A few updates all at once:


  • For one month starting in early June I'll be traveling through London, Switzerland, eastern France, and southwest Germany. Why? Twenty-five or so high school students. I'm chaperoning the German trip. Yes, I know. But I think it's going to be great fun. And the stories, my friends, THE STORIES.

  • A new essay about my father and me and our fishing exploits is up over at The Backcountry Journal. Check it out? Here's a little tease:
    • "Water. A boat or a bit of shoreline. A rod, bait, maybe a net. That perfect fish. I'd place my bets that you're already seeing it, that time when you pulled a slick, silvery body in. That time a surge that felt a lot like love came up with the end of your swallowed line.
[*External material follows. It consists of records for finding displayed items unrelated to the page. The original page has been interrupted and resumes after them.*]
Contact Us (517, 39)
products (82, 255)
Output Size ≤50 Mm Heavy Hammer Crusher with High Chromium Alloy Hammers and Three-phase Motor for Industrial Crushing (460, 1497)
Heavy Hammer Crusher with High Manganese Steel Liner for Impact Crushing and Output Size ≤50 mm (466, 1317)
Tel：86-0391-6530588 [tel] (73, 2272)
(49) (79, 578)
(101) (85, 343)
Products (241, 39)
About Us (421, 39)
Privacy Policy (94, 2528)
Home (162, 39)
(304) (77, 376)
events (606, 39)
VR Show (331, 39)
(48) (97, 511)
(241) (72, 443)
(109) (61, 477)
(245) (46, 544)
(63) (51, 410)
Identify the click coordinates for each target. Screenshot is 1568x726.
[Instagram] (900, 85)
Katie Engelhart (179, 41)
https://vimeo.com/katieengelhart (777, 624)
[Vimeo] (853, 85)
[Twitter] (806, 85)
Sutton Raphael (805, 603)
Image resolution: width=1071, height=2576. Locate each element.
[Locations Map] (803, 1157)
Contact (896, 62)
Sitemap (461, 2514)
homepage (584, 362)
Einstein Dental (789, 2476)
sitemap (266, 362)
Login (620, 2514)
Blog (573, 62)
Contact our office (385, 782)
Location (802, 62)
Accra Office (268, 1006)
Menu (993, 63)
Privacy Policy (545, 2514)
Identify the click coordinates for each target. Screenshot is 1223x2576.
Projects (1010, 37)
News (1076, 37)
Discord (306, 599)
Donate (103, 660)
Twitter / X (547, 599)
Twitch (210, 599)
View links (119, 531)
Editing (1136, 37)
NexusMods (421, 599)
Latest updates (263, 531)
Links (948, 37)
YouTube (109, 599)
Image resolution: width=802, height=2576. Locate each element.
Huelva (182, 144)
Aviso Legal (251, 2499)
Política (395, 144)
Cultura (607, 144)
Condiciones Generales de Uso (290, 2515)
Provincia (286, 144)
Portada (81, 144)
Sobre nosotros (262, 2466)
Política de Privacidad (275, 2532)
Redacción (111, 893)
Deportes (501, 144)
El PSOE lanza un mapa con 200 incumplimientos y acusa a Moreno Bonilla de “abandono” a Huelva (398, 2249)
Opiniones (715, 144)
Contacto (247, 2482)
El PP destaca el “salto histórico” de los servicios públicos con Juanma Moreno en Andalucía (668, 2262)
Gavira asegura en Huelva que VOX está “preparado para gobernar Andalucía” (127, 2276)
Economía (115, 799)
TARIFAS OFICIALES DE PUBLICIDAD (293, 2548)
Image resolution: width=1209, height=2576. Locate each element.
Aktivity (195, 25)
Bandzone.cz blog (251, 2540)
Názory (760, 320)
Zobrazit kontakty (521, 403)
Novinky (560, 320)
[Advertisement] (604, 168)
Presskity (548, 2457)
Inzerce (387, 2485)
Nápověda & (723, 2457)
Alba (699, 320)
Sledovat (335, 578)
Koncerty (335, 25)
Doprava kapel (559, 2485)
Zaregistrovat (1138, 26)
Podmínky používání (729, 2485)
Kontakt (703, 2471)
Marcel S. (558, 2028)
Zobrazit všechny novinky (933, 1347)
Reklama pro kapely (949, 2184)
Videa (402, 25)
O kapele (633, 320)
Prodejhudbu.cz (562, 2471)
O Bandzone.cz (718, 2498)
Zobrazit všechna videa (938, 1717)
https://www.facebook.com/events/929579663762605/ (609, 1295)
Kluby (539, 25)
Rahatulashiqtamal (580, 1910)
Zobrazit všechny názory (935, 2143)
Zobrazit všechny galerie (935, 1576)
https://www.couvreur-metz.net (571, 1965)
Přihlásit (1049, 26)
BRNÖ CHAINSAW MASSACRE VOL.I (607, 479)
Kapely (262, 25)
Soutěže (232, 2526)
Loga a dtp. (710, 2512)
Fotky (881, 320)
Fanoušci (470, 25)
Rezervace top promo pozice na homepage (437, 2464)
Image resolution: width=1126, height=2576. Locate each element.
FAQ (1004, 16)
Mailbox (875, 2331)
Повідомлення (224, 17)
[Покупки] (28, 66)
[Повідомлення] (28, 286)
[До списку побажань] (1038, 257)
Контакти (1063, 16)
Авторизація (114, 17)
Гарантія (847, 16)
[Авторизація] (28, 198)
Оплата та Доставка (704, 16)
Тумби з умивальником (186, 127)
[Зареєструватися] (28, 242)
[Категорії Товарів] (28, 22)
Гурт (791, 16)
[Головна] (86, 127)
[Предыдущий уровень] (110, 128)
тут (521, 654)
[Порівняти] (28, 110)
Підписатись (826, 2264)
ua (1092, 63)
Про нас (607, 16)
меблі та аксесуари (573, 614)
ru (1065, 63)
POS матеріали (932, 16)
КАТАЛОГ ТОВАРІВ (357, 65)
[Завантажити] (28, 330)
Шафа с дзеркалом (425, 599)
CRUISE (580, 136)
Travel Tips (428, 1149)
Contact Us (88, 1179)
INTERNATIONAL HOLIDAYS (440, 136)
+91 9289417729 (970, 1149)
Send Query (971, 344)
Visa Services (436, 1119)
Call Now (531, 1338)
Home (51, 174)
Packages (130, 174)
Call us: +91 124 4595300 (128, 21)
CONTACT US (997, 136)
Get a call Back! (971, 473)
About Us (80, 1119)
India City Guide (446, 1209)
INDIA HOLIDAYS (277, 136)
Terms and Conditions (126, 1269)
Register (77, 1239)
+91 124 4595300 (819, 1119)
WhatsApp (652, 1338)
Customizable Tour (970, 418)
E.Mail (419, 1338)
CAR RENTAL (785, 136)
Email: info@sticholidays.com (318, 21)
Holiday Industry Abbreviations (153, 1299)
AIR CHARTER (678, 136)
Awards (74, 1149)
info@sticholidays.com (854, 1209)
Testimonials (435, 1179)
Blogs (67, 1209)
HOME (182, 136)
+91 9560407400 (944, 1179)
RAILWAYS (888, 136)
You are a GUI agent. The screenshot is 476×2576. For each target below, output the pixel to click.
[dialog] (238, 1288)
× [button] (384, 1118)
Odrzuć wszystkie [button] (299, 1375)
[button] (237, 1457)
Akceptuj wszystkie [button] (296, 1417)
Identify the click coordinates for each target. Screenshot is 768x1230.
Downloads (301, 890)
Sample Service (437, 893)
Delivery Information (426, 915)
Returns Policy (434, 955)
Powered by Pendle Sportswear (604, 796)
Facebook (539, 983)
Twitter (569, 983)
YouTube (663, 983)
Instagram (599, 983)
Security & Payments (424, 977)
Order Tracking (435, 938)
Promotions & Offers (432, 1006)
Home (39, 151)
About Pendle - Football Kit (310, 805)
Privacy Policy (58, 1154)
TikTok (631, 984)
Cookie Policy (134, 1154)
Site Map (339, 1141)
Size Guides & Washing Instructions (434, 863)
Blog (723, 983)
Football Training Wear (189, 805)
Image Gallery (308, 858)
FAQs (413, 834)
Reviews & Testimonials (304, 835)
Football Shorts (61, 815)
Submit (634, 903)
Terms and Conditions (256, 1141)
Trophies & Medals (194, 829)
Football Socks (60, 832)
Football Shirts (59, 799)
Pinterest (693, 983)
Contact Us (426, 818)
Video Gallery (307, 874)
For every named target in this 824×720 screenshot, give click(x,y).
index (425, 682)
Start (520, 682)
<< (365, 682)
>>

Your fishing story. And the people you turned to first to tell it."   [more]

  • Some publicity folks asked if I might like to review the BBC's most recent nature documentary series Frozen Earth. Since they promised free DVD packs of the film for two of my plucky readers/followers/subscribers, I said hell yes with an iceberg on top. Watch for that review and giveaway.

  • And here's what I've been soaking in for a month: The Loft Literary Center is hosting it's first annual Nature, Outdoors, and Environmental Writing Conference this September just north of the Twin Cities. Good enough news all on its own, right? I could hardly believe my down-the-road luck. But what's more is that I'll be presenting there with a handful of talented writers and thinkers, including Scott Russell Sanders. It was Sanders' essay "Writing From The Center" that first got me thinking about flyover country, flyover fiction, place-related words, all of this.
          Yeah.
  • So where I was motivated before to put together a great presentation, now it is what I think about. And since my talk's topic will be blogging--how it can both enrich your connection to the natural world and your writing practice--I want and need to be 100% transparent here. I will keep posting on what inspires me, when it inspires me, of course. That's been the whole point from the beginning, and that's probably why you've stuck around. But in the next several months, I'm going to need your help, friends. For experience's sake, I'm going to try some new things (giveaways), reach out to other networks (guest blogging), curate and edit an online newsletter (Nature-Talk), and ask you, dear reader, some basic nature/blog/photography/writing related questions. Any feedback you'd care to share with me will be gobbled up with heaps of appreciation. I'm planning to create a Prezi that includes names and links and a whole mess of goodness. I'd love for your voice to be a part of the mix. 

  • In the mean time, if you have books or articles I should read, questions I should be thinking about, or whatever, please let me know. We're one big community, right? If I've learned anything from this bloggy venture, it's been that the world really is small after all.

To the road!

May 1, 2012

The Lake

My appreciation for place comes most directly from my parents, but I also have to thank Grandpa and Grandma Longstreet for scouting out the piece of southwestern Minnesota lake land that has become the one consistent spot on earth I've returned to since the year I was born. I visit Lake Shetek and Keeley Island and the Longstreet Lot less now that I'm older and farther away and--that too-easy word--busy. But its greens and blues and laughs and grill-roasted turkey dinners feel no less vivid.

My essay "The Lake," out this month in Minnesota Conservation Volunteer, is a long-time coming. A long time, pre-me. It's a thank you letter, really. So: Grandpa Bud, I imagine your face with the smile I would have witnessed had you lived to meet me, and Grandma Mar, I miss you so much and sense the pressure of your hand around my wrist.